As part of the deal, Turkey will donate medical supplies including 30,000 N95 masks, 60,000 three-layered masks and 20,000 protective coveralls.
The Turkish donation to Namibia is a "gesture of friendship and goodwill,” it added.
Similarly, the agreement between Turkey and Kosovo was signed on June 16 in the Turkish capital.
Turkey, as per the accord, will provide an ambulance to the Municipality of Mamusa in Kosovo for use in primary health services.
The equipped vehicle would also be "granted to the government of the Republic of Kosovo as a gesture of friendship and goodwill."

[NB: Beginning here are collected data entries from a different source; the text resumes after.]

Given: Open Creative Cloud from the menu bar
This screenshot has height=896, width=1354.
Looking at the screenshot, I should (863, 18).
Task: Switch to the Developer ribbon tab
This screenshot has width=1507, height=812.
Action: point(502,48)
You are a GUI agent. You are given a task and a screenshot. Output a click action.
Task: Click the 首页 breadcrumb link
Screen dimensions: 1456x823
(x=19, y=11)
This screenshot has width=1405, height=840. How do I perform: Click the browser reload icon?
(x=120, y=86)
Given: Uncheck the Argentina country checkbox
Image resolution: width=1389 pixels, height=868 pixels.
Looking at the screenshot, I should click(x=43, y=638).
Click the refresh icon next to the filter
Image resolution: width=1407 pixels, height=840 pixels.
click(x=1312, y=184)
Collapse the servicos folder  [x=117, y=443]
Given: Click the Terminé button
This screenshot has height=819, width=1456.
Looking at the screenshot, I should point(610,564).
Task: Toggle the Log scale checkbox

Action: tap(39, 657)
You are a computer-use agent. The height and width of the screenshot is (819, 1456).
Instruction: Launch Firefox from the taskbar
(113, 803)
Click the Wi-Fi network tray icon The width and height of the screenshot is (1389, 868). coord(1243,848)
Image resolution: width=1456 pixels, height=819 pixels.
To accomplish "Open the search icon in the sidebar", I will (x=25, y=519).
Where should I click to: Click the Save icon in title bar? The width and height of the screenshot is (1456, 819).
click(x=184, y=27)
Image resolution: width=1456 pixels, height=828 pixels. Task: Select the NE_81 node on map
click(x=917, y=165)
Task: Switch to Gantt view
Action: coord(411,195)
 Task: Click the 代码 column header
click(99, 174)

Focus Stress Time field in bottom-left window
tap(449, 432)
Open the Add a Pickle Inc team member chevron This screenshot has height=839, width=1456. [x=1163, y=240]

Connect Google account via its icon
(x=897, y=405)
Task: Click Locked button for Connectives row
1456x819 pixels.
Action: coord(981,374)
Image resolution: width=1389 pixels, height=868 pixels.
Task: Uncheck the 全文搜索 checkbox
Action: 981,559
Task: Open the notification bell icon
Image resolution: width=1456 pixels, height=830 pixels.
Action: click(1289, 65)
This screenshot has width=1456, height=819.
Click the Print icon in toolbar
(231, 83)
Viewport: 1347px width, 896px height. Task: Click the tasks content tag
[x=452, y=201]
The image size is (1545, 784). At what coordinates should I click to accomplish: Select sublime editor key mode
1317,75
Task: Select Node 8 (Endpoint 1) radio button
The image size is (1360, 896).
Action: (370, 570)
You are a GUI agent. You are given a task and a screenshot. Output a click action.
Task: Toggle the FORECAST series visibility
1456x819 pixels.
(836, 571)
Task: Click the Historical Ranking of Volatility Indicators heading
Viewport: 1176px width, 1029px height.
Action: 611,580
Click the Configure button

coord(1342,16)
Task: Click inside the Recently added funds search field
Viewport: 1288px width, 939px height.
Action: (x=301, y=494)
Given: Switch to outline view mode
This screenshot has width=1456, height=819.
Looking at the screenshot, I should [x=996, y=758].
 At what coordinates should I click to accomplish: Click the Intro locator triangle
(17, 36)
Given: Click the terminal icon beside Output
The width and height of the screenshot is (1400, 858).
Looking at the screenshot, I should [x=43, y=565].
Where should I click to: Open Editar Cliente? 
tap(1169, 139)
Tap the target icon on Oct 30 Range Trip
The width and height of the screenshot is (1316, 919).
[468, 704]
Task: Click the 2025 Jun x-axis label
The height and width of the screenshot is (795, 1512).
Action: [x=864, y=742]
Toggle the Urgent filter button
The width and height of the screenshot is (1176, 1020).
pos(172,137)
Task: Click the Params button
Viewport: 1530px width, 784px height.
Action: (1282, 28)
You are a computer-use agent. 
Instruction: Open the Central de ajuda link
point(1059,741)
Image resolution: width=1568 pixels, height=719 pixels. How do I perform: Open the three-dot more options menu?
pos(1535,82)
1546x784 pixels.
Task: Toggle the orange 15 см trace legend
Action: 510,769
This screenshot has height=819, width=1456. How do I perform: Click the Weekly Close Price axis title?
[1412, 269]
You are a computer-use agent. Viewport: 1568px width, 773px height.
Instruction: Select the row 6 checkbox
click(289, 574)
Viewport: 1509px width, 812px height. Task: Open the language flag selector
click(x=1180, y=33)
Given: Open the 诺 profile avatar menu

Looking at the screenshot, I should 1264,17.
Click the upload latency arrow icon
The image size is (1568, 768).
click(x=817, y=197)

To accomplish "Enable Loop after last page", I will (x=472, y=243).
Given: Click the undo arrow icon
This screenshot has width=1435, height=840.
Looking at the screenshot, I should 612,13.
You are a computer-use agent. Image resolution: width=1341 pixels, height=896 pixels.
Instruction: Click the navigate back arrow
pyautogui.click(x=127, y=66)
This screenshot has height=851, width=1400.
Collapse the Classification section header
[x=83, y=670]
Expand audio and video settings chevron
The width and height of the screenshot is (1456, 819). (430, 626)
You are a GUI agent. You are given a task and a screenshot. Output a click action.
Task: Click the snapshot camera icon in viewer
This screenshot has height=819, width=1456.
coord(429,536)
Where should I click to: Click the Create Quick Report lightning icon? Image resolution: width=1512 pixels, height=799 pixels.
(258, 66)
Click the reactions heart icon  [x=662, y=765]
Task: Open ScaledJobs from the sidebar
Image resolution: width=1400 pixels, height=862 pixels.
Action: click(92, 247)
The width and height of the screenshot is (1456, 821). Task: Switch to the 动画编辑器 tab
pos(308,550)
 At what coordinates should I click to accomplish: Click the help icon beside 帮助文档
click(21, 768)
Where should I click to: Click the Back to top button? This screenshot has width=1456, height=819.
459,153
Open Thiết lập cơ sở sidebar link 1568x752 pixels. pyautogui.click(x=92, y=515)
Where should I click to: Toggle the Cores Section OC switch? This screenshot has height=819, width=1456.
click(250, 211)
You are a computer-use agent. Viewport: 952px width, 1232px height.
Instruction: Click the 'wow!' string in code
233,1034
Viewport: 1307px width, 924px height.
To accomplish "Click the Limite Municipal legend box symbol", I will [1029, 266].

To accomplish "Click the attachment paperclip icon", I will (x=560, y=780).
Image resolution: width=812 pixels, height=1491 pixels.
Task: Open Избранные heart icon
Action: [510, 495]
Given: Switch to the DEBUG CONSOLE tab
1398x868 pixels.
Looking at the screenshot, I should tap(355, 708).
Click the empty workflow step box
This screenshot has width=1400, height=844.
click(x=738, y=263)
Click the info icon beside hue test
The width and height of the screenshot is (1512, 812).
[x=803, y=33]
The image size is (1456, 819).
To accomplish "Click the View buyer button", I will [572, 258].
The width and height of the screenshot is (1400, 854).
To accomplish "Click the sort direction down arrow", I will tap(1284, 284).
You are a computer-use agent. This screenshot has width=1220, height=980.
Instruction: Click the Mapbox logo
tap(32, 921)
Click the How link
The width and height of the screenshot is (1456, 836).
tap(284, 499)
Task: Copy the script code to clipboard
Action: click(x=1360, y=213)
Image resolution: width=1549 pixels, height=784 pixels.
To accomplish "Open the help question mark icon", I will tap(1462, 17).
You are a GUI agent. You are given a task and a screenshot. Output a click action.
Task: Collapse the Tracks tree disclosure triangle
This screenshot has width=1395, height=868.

As the fight against the pandemic continues, Turkey has come to the forefront as a humanitarian leader while still maintaining its domestic success against the coronavirus. Almost two-thirds of the world have requested medical supplies from Turkey in their fight against COVID-19, and nearly half of these requests have been met.
Turkey’s aid packages mostly include medical masks, protective overalls and gloves, as well as disinfectants. All equipment is produced at military-owned factories and at sewing workshops that produce uniforms and other clothing for the army.
Turkey is the third-largest provider of medical aid in the world, Deputy Foreign Minister Yavuz Selim Kıran said last month, reflecting on his country's entrepreneurial and humanitarian understanding of foreign policy.
Meanwhile, Turkey and the World Health Organization (WHO) agreed to a biennial collaborative agreement for 2020-2021.
The agreement, signed between Health Minister Fahrettin Koca and WHO Regional Director for Europe Hans Henri P. Kluge on April 1, aims to provide a practical framework for collaboration in line with national health priorities and WHO capacities.